# AVAILABLE DATA:

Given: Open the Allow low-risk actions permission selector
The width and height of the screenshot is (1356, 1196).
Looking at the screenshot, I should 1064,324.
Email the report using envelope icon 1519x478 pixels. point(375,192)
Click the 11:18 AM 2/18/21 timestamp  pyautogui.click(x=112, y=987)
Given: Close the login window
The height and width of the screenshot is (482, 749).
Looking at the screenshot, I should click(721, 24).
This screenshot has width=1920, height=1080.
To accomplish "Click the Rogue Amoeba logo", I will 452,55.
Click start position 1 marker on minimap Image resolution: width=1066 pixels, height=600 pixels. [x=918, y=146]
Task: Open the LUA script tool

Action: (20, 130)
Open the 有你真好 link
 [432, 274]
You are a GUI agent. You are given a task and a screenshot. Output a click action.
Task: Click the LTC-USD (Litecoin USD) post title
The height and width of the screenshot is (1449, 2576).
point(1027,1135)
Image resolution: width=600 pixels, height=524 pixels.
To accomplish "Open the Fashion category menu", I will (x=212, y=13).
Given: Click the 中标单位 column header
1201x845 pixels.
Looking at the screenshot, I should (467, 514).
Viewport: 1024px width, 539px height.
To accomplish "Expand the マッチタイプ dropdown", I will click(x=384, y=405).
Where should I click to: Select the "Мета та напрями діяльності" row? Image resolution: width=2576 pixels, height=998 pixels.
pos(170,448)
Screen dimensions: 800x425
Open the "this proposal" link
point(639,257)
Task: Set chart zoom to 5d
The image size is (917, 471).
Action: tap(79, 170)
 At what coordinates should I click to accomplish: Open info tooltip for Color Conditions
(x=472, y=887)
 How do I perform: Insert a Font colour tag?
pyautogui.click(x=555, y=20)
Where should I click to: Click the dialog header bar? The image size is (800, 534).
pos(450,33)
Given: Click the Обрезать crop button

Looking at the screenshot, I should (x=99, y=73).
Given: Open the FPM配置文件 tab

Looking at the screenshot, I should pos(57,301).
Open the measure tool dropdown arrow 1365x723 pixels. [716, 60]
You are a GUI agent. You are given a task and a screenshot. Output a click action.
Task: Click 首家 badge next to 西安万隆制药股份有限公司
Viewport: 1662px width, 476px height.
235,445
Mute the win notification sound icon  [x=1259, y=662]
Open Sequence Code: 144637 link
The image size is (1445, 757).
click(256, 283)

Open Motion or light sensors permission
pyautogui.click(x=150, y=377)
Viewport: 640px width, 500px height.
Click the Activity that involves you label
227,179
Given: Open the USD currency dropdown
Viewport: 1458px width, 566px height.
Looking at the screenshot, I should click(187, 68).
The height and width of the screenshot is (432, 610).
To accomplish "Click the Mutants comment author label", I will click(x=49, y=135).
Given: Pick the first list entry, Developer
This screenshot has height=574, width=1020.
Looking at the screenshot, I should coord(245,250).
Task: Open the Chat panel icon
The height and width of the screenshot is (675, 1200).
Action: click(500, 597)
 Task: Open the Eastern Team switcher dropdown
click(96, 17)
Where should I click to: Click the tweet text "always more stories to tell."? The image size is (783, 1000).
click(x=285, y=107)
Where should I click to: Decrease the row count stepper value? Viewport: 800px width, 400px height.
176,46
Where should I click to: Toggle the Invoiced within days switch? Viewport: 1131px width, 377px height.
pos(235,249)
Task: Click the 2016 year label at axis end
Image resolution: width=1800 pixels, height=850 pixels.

# PROBLEM TO WORK ON:
Wherever the string "will" appears in the data above, report the whole line.

# ANSWER SECTION:
To accomplish "Click the Rogue Amoeba logo", I will 452,55.
To accomplish "Open the Fashion category menu", I will (x=212, y=13).
To accomplish "Expand the マッチタイプ dropdown", I will click(x=384, y=405).
To accomplish "Click the Mutants comment author label", I will click(x=49, y=135).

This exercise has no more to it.